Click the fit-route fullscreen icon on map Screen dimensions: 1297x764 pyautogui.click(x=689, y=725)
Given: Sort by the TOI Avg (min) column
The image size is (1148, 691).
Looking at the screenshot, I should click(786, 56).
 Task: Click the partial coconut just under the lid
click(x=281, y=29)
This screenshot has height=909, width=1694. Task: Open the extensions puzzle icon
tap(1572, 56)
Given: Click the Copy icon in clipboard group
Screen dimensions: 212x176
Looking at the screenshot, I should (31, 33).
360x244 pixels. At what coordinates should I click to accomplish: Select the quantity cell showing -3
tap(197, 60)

WORK ITEM: Reproduce exactly the lines running from the one with "The image size is (1148, 691)." to the last line of the listing above. Add nothing else.

ANSWER FOR THIS EXERCISE:
The image size is (1148, 691).
Looking at the screenshot, I should click(786, 56).
 Task: Click the partial coconut just under the lid
click(x=281, y=29)
This screenshot has height=909, width=1694. Task: Open the extensions puzzle icon
tap(1572, 56)
Given: Click the Copy icon in clipboard group
Screen dimensions: 212x176
Looking at the screenshot, I should (31, 33).
360x244 pixels. At what coordinates should I click to accomplish: Select the quantity cell showing -3
tap(197, 60)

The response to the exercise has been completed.